---------- 抜粋

トゥヘルは、頻繁に電話番号を変える監督だ。いや、電話番号は変えずにキャリア(コンセプト)だけを変えている。
今季からドルトムントの指揮をとるトゥヘルが、チームに植え付けた基本フォーメーションは4-3-3だ。だが年が明け、シーズン後半戦に入るとこれまでとは異なることに取り組んできた。同じ4-3-3でもコンセプトが大きく異なるものもあったし、昨シーズンまでのドルトムントに近い4-2-3-1もあれば、2月18日のポルト戦でいきなり採用した3-2-4-1も……。
ただペップが言うように、その数字をおいかけてもさして意味はない。本質に迫らなければならない。
ポルトとのELノックアウトステージ1回戦のファーストレグは、今季の1回戦のなかで最大の注目を集めるカードだった。このステージに参加しているクラブのなかで、UEFAクラブランキングが最も高いドルトムント(10位)と3番目に高いポルト(13位)の対戦だったからだ(ちなみに2番目に高いのは11位のシャルケ)。
ほぼ1年ぶりのサヒンを大舞台でいきなり抜擢。
そんな試合でトゥヘルは、あるサプライズを仕掛けた。
1つ目が、守備的なMFにサヒンを抜擢したことだ。彼が最後に公式戦に出場したのは昨年2月28日のシャルケとのダービーで、そこから負傷で長期の離脱を強いられていた。チームの練習に復帰はしていたものの、いつ試合に出られる状態になるかわからないと見られていた。しかし、トゥヘルはサヒンを、この大一番にいきなりスタメンで送り出したのだ。
「彼をこれ以上(練習だけに)とどめることなんて出来なかったんだ。最近、彼に『練習試合を組むよ』と伝えたら、彼はこう答えたんだ。『練習試合なんか必要ありませんよ。準備は出来ています』とね。だから、彼を信頼したんだ」
トゥヘルは涼しげに語ったが、サヒンの先発を予想するものなどいなかったはずだ。風邪でギュンドガンが欠場を余儀なくされたという事情もあったが、この試合でバイグルと組むダブルボランチとしては、今年一気に評価をあげているライトナーや、過去2試合でアンカーを務めていたギンターである方が自然だった。

--------------------

_課題 A_: 抜粋の「今季からドルトムントの指揮を」から「りスタメンで送り出したのだ。」までを両端も含めて、「サヒン」を「ライトナー」に置き換えて書き出せ。
抜粋とレコードには何の関係もない。

---------- レコード

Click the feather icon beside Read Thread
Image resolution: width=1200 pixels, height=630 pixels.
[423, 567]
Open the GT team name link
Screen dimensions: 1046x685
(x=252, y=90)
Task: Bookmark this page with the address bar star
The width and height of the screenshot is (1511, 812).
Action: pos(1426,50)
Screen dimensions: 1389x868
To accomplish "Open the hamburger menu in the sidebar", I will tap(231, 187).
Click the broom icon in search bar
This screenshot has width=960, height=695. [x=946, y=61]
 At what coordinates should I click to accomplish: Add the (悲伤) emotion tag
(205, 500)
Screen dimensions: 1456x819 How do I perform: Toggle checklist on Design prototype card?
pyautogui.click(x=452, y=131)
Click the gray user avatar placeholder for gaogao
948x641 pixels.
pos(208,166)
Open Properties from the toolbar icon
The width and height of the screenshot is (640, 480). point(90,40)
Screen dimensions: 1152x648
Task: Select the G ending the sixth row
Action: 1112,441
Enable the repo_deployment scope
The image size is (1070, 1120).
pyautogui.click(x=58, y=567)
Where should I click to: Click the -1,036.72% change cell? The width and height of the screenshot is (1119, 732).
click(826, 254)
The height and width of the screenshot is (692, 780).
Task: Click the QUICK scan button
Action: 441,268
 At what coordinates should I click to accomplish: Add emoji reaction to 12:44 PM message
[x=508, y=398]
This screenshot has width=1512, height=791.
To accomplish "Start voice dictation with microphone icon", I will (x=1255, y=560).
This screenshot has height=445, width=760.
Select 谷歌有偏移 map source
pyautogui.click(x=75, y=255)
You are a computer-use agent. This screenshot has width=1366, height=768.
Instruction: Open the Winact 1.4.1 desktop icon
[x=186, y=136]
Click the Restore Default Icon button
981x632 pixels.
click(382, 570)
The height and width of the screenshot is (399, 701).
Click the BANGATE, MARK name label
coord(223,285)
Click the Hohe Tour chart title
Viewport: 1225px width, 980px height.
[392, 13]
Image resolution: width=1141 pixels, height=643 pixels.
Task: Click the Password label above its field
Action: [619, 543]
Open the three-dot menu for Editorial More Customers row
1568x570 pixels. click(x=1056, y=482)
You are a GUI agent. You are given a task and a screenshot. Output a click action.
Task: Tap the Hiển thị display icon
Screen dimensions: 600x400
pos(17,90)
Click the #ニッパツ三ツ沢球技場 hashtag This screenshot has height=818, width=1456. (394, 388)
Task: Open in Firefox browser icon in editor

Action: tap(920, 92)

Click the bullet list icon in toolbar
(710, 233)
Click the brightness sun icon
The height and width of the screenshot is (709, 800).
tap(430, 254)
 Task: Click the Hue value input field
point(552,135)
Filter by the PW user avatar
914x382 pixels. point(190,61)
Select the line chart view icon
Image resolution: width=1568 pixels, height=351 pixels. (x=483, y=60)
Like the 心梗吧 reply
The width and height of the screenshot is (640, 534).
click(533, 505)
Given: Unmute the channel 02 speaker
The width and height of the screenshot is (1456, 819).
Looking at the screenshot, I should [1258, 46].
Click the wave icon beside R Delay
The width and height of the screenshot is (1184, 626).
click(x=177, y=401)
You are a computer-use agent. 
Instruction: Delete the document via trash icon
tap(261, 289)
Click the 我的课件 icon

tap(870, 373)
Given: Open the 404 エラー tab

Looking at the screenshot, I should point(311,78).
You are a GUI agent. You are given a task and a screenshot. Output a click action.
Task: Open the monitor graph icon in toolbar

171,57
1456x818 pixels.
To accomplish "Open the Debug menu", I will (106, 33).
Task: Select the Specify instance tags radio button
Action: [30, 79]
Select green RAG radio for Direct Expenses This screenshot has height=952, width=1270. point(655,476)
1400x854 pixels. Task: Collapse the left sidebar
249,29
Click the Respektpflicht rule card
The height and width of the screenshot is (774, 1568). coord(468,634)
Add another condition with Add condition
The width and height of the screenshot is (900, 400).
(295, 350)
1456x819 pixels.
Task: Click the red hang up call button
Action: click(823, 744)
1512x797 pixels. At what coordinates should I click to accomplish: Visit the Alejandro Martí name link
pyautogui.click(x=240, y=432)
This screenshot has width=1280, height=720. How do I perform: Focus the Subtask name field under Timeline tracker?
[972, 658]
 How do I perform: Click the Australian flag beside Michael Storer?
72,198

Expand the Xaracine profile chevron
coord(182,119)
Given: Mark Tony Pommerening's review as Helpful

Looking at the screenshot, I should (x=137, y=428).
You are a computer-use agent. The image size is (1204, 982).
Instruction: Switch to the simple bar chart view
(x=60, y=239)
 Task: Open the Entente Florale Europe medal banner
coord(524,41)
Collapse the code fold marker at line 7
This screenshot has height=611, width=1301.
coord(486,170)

--------------------

_課題 B_: レコードのうち、「Screen dimensions: 1389x868」を含む行から「pos(208,166)」を含む行までを、両端の行も含めて一字一句そのまま書き写せ。

_回答 A_:
今季からドルトムントの指揮をとるトゥヘルが、チームに植え付けた基本フォーメーションは4-3-3だ。だが年が明け、シーズン後半戦に入るとこれまでとは異なることに取り組んできた。同じ4-3-3でもコンセプトが大きく異なるものもあったし、昨シーズンまでのドルトムントに近い4-2-3-1もあれば、2月18日のポルト戦でいきなり採用した3-2-4-1も……。
ただペップが言うように、その数字をおいかけてもさして意味はない。本質に迫らなければならない。
ポルトとのELノックアウトステージ1回戦のファーストレグは、今季の1回戦のなかで最大の注目を集めるカードだった。このステージに参加しているクラブのなかで、UEFAクラブランキングが最も高いドルトムント(10位)と3番目に高いポルト(13位)の対戦だったからだ(ちなみに2番目に高いのは11位のシャルケ)。
ほぼ1年ぶりのライトナーを大舞台でいきなり抜擢。
そんな試合でトゥヘルは、あるサプライズを仕掛けた。
1つ目が、守備的なMFにライトナーを抜擢したことだ。彼が最後に公式戦に出場したのは昨年2月28日のシャルケとのダービーで、そこから負傷で長期の離脱を強いられていた。チームの練習に復帰はしていたものの、いつ試合に出られる状態になるかわからないと見られていた。しかし、トゥヘルはライトナーを、この大一番にいきなりスタメンで送り出したのだ。

_回答 B_:
Screen dimensions: 1389x868
To accomplish "Open the hamburger menu in the sidebar", I will tap(231, 187).
Click the broom icon in search bar
This screenshot has width=960, height=695. [x=946, y=61]
 At what coordinates should I click to accomplish: Add the (悲伤) emotion tag
(205, 500)
Screen dimensions: 1456x819 How do I perform: Toggle checklist on Design prototype card?
pyautogui.click(x=452, y=131)
Click the gray user avatar placeholder for gaogao
948x641 pixels.
pos(208,166)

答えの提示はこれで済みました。